# Abbruch eines Programmes abfangen



## Hindi93 (9. Apr 2011)

Hi,
ich hoffe ich bin hier im richtigem Forum, da es sich auch um Sockets handelt, aber wie auch immer.
Wenn ich einen  Socket erstelle, der sich vom Client zu einem Server verbindet, den Clienten dann aber einfach abkacken lasse in dem ich das Programm einfach beendet, besteht die Socket Verbindung zum Server trotzdem noch. Jetzt die Frage:
Wie kann ich denn vom Server dann noch feststellen ob der Client noch exisitert bzw. noch auf den Server zugreift?

mfg Hindi


----------



## maki (9. Apr 2011)

> ich hoffe ich bin hier im richtigem Forum, da es sich auch um Sockets handelt, aber wie auch immer.


Nö, Sockets -> Netzwerk
Es geht nicht um den Fragesteller sondern um die Frage 

*verschoben*


----------



## Antoras (9. Apr 2011)

Du könntest einen Timeout setzen, was die Verbindung ungültig werden lässt sobald längere Zeit keine Eingabe getätigt wurde.
Oder du schickt in regelmäßigen Abständen Nachrichten an den Client und wenn er nicht antwortet kannst du ihn für offline erklären.


----------



## Volvagia (9. Apr 2011)

Ist das nicht nur bei DatagramSockets (UDP) so, da es ja keine "echte" Verbindung gibt? Bei Sockets fliegt dir doch beim nächsten Leseversuch eine SocketException. ("Connection resettet by peer" oder so ähnlich). Dementsprechend wird der nächste Leseversuch mit "null" enden, auf das brauchst du danach, wo du die verschiedenen einkommenden Daten handles einfach nur zu prüfen und socket.close() aufzurufen bzw. den Lesethread herunterfahren.


----------



## FArt (9. Apr 2011)

Oft muss man sich gar nicht mit Sockets rumschlagen. Da gibt es schon ganz tolle Frameworks, die Zusatzfunktionalität bereitstellen, z.B. JBoss Remoting oder Mina. Da gibt es z.B. so etwas wie einen Lease Ping, der automatisch die Verbindungen überwacht und dich bei gekappter Verbindung über einen Callback benachrichtigt.


----------



## zeugwart (12. Jun 2012)

Hallo zusammen,

da ich logisch gesehen das selbe Problem wie Hindi93 habe, dacht ich, ich knüpfe hier nahtlos an...
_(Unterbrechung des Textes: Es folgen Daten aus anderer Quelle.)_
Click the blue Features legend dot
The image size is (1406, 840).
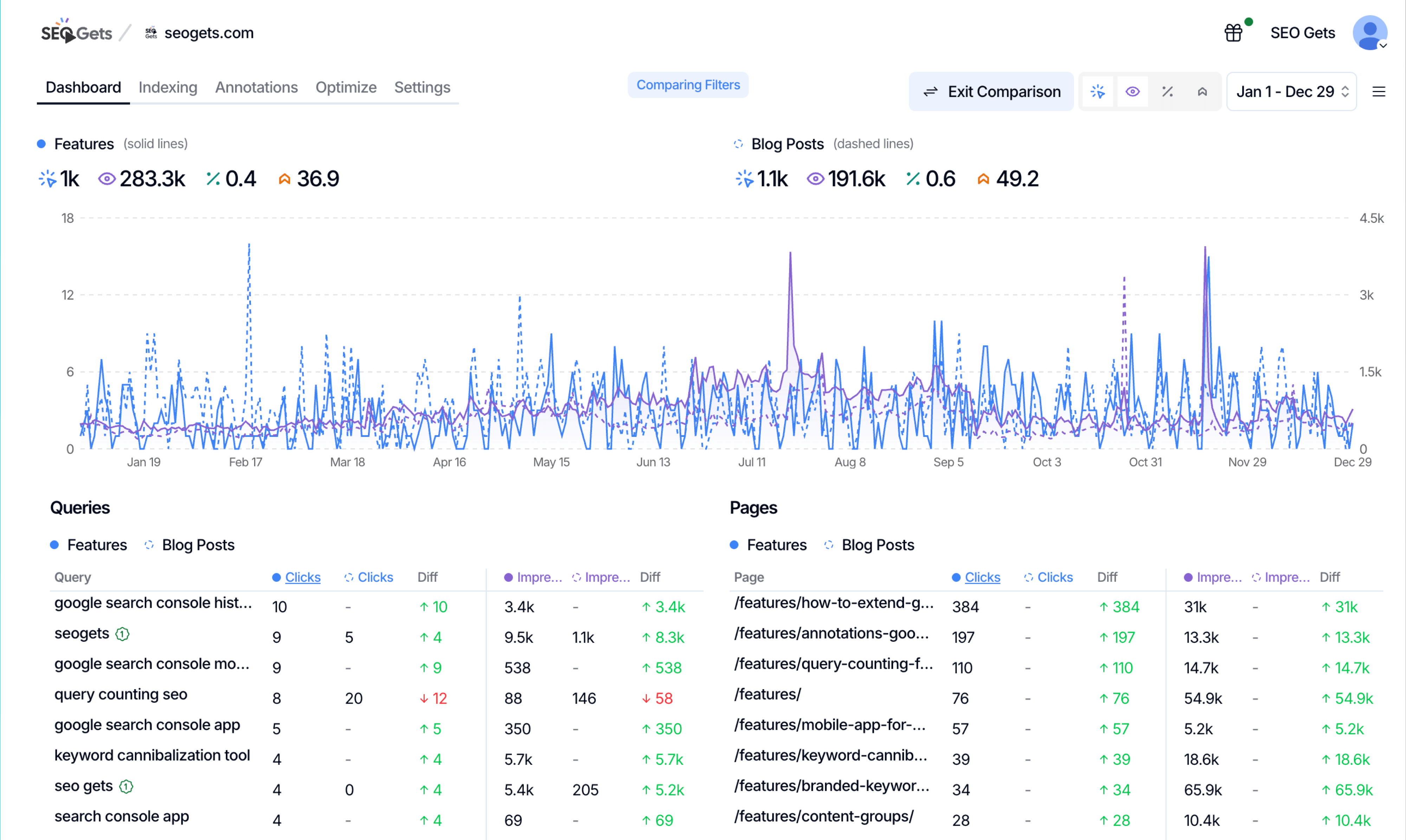tap(41, 144)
*Mein Szenario:* Auf einer kleinen Hardware, quasi als Blackbox zu sehen, läuft ein Server. Zu 
diesem baue ich einen gewöhnlichen Java-Socket auf. Soweit so gut.
Der Client (Java) hat dabei eine etwas eigenartige Rolle, er dient, und darf auch nur als Tunnel dienen.
(So die Vorgaben) Sprich im Client selbst, darf ich nicht wild auf den Socket senden.

*Mein Problem: *Die kleine Hardware, auf der der Server läuft, wird durch die Gegend getragen, 
verliert kurzzeitig, oder auch längerfristig, den Empfang oder es fällt der Strom aus oder oder oder...
Am Ende steht ein Client(Socket) mit loser Verbindung. Von Außen werden nun Daten in den Client 
geschickt, der diese an den Server weiterleiten soll. Der leitet die Daten jetzt ins Nichts.
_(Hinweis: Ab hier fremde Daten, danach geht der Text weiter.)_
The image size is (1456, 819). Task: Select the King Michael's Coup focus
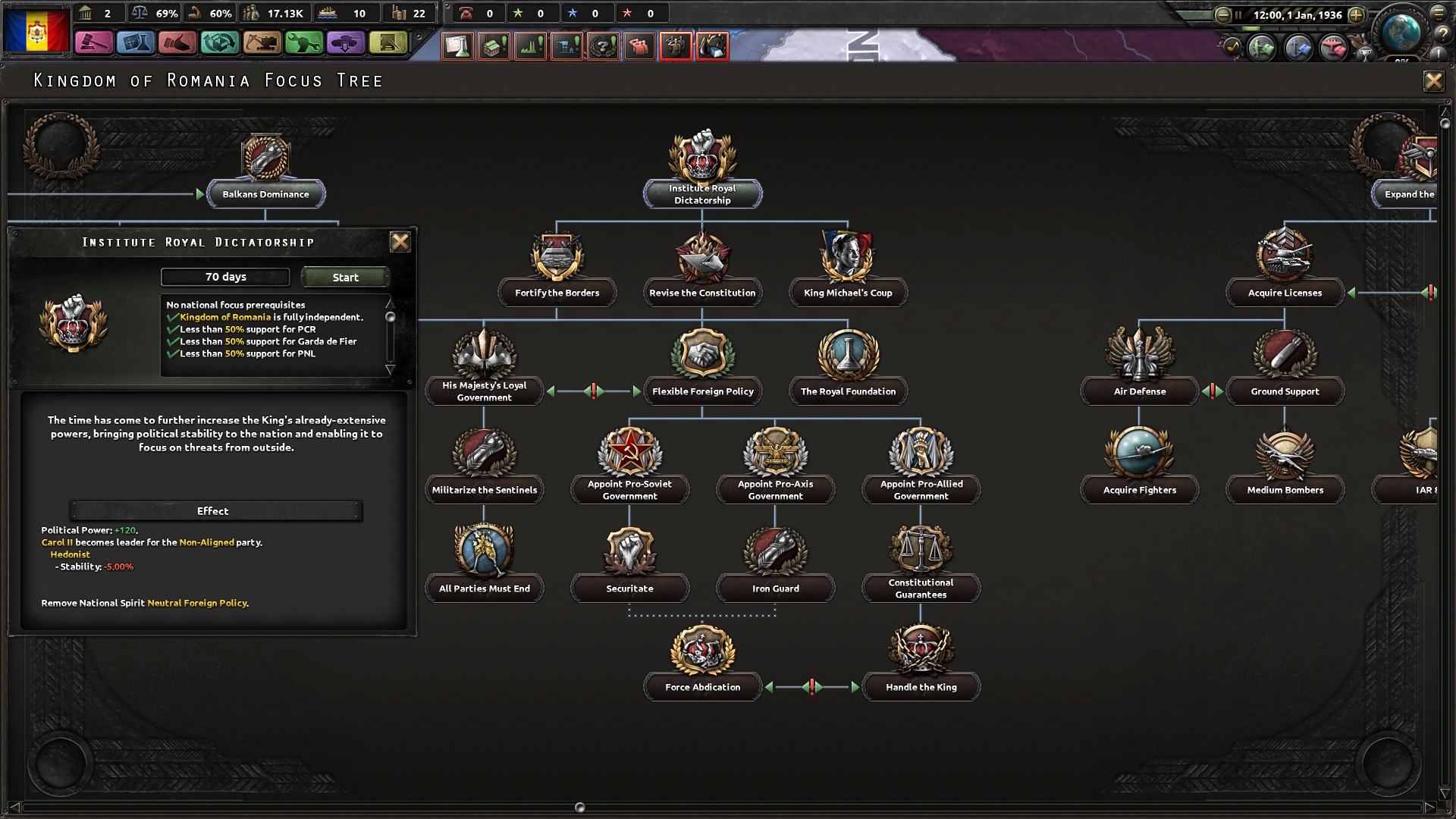click(848, 293)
Wenn ich irgendwie feststellen könnte, dass die Verbindung unterbrochen wurde, könnte sie einfach 
neu aufgebaut werden (Das soll autonom passieren)
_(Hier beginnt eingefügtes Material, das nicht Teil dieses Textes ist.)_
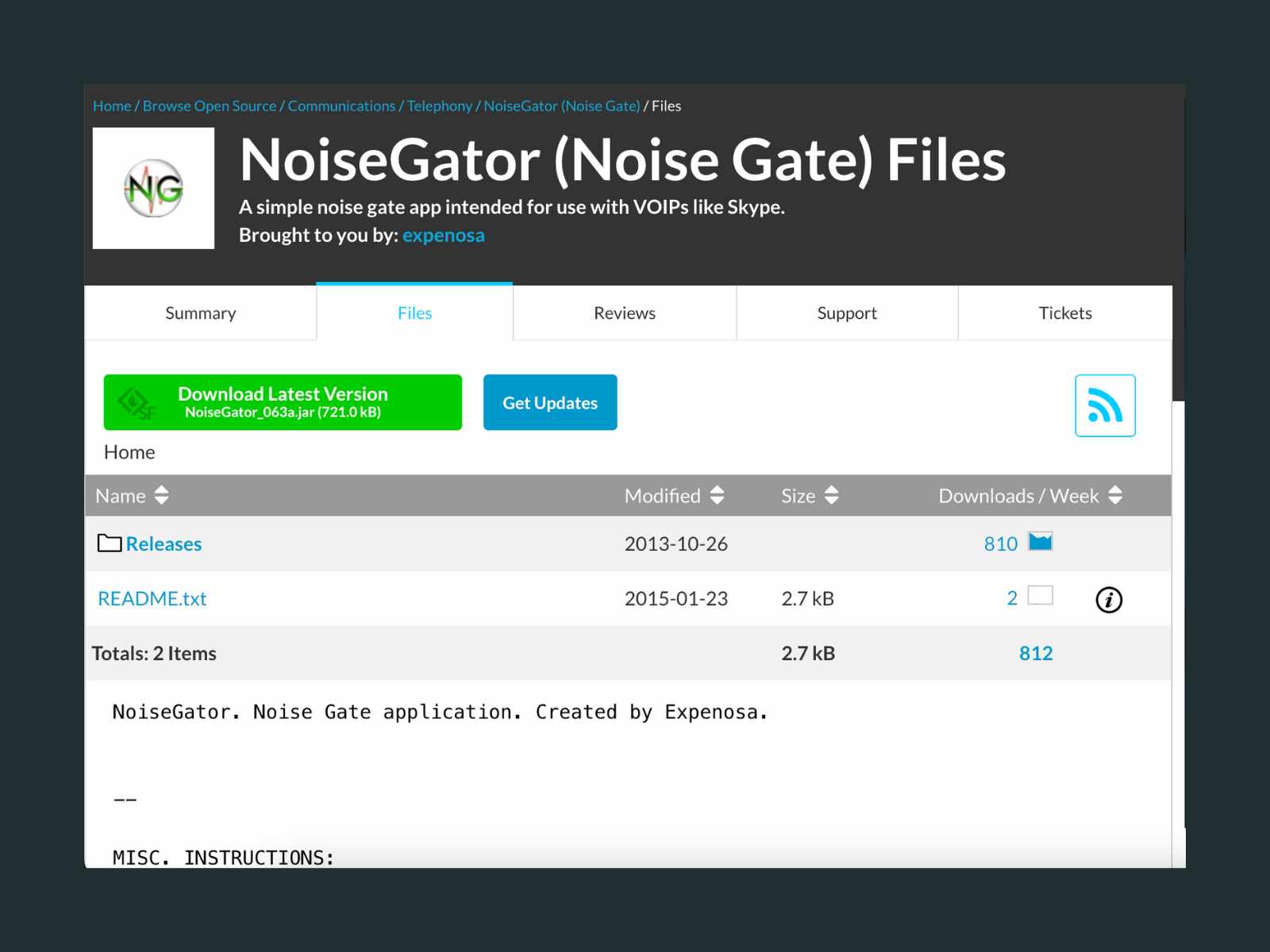The height and width of the screenshot is (952, 1270).
Task: Open the RSS feed for file releases
Action: pos(1105,405)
Nur! ich stelle nichts fest, nie, mit nichts!

*Mein Gedankengang:*

Eine Socketverbindung wird doch über das TCP-Protokoll realisiert. Wenn nun Daten über einen Writer 
auf den toten Socket geschrieben werden, so meine Denke, sollte doch schon das Protokoll feststellen,
dass die Gegenseite nicht antwortet. Dieser Umstand müsste doch - wie auch immer - an die JRE 
weitergeleitet werden und ich würde da ne Exception erwarten.

Das geht in die Richtung von Volvagia im Post vorher: 





> Bei Sockets fliegt dir doch beim
> nächsten Leseversuch eine SocketException



*Mein Code:* (zumindest der wesentliche Teil)
	
	
	
	





```
@Override
	public void run() {
		
		try {
			
			boolean enableSend = true;		  
			PrintStream ps = new PrintStream(os, true); 
			BufferedReader buff = new BufferedReader(new InputStreamReader(is));

			this.socket = new Socket("132.187.9.30",2000);
			
			this.is = this.socket.getInputStream();
			this.os = this.socket.getOutputStream();
			
			
			System.out.println("Bytes available: " + is.available()); 
	                      
			
			while(true) {
					
				System.out.println("-------------------------------------------------------");
				
				if(buff.ready()) {
					System.out.println(buff.readLine());			
				}
					
				this.sleep(1000);
				
				if(socket.isConnected() && enableSend) {
					ps.println("cmd_start");
								
				}
				if(!socket.isConnected()) {
					System.out.println("nicht verbunden...");
				}
				if(socket.isClosed() || socket.isOutputShutdown()) {
					System.out.println("Socket down or output down...");
				}
			}

		} catch (Exception e) {

			e.printStackTrace();
			System.out.println("Exception::" + e);
		}
	}
```

*Mein Versuchsablauf:* Hardware(Server) wird eingeschaltet - Die run() zum laufen gebracht. Ich
ziehe den Stecker an der Hardware. => Es fliegt erst mal keine Exception, es wird weiter versucht das 
Kommando cmd_start an den Server zu senden. (Das Kommando dient nur für die Simulation, der 
erwähnten Daten von Außen, darauf, falls möglich, antwortet der Server.)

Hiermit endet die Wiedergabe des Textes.